INPUT DATA:
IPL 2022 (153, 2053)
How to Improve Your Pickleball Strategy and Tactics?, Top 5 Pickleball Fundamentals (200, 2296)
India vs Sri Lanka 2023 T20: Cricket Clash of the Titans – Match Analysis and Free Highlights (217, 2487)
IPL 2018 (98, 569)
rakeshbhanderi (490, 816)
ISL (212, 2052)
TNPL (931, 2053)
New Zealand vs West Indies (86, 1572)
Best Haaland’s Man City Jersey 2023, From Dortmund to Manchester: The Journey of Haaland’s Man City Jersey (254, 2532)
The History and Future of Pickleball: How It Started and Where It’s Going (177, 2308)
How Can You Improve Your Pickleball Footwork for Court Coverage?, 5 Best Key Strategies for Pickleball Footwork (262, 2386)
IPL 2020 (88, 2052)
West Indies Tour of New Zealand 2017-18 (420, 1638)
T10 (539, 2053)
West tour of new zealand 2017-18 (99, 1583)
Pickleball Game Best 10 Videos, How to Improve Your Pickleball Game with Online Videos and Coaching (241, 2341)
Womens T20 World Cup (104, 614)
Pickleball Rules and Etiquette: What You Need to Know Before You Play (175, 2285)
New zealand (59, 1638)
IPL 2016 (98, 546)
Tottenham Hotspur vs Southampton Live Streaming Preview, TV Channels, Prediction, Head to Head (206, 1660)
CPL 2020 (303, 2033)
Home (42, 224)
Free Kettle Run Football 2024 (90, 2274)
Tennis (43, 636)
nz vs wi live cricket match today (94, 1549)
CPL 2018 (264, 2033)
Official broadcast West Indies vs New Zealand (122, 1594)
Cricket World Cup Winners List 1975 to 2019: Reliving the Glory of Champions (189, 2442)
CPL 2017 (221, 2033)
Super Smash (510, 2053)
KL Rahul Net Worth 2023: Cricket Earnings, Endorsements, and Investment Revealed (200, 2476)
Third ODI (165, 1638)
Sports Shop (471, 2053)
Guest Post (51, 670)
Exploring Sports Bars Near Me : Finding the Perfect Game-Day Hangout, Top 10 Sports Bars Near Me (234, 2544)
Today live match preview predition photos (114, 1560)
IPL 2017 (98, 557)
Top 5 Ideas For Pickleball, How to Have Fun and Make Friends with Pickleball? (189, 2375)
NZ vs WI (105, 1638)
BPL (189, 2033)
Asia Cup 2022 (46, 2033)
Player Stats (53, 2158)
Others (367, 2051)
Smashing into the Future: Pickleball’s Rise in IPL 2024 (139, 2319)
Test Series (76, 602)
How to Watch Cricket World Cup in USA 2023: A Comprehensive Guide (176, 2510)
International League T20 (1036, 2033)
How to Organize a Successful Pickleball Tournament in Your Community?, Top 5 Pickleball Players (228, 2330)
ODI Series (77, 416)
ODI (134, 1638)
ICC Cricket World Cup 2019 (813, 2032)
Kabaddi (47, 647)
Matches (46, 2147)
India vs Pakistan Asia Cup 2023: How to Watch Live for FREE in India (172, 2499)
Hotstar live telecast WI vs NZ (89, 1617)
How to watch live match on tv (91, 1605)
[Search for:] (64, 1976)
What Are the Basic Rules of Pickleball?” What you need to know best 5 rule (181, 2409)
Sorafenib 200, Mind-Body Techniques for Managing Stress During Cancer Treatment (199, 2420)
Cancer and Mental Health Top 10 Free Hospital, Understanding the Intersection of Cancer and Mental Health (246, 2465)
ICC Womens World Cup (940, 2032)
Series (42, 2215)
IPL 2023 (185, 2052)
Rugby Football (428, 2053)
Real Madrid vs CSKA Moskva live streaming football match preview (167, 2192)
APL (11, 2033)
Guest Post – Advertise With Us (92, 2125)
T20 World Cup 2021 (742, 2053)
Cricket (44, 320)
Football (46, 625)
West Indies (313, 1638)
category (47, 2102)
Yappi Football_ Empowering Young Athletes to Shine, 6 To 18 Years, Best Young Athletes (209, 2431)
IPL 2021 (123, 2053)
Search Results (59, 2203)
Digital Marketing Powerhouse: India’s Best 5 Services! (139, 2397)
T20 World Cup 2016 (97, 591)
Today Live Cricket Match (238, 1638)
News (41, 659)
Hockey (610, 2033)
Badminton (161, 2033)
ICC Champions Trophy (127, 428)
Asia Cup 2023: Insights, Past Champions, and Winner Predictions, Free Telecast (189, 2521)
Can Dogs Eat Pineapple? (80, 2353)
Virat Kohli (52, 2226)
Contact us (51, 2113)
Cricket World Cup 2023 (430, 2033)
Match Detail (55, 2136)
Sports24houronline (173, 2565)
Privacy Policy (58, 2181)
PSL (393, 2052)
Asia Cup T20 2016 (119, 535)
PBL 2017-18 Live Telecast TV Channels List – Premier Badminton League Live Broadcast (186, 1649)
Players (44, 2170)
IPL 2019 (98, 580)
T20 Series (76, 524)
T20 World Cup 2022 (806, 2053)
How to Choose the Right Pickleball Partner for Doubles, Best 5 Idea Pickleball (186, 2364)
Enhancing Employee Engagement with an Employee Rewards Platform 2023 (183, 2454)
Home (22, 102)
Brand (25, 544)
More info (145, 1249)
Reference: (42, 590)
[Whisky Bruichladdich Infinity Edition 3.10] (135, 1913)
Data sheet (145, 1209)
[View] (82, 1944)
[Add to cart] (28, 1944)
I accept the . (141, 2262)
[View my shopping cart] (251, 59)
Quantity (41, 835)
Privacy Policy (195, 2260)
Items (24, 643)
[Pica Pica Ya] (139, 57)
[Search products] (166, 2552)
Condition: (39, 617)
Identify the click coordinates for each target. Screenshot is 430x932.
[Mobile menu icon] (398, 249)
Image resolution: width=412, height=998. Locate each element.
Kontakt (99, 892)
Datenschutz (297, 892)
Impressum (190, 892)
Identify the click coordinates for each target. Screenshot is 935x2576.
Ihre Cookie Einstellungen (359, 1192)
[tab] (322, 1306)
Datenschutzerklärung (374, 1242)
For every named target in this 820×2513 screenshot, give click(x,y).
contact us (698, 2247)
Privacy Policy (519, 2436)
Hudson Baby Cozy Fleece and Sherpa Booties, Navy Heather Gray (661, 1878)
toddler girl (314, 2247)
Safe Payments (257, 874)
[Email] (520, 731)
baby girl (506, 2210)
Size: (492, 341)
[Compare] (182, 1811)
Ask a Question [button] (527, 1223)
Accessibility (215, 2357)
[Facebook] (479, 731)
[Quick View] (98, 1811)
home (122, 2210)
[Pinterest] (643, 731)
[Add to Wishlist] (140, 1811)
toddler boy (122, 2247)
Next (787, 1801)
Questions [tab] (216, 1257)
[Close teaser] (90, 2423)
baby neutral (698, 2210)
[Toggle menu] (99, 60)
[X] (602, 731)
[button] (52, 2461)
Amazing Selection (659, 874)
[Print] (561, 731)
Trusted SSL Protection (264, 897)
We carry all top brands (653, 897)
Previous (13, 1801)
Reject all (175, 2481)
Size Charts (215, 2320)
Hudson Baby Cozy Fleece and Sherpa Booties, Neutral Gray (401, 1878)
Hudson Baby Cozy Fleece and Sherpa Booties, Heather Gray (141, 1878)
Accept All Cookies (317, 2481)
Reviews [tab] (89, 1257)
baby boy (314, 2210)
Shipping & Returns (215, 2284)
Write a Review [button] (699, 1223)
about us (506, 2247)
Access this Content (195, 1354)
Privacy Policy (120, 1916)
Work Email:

BRIEF: Would you print exactly the lines from the first line of the entries above through the line that has "West tour of new zealand 2017-18 (99, 1583)", both included, and stop there?

RESPONSE TO THE EXERCISE:
IPL 2022 (153, 2053)
How to Improve Your Pickleball Strategy and Tactics?, Top 5 Pickleball Fundamentals (200, 2296)
India vs Sri Lanka 2023 T20: Cricket Clash of the Titans – Match Analysis and Free Highlights (217, 2487)
IPL 2018 (98, 569)
rakeshbhanderi (490, 816)
ISL (212, 2052)
TNPL (931, 2053)
New Zealand vs West Indies (86, 1572)
Best Haaland’s Man City Jersey 2023, From Dortmund to Manchester: The Journey of Haaland’s Man City Jersey (254, 2532)
The History and Future of Pickleball: How It Started and Where It’s Going (177, 2308)
How Can You Improve Your Pickleball Footwork for Court Coverage?, 5 Best Key Strategies for Pickleball Footwork (262, 2386)
IPL 2020 (88, 2052)
West Indies Tour of New Zealand 2017-18 (420, 1638)
T10 (539, 2053)
West tour of new zealand 2017-18 (99, 1583)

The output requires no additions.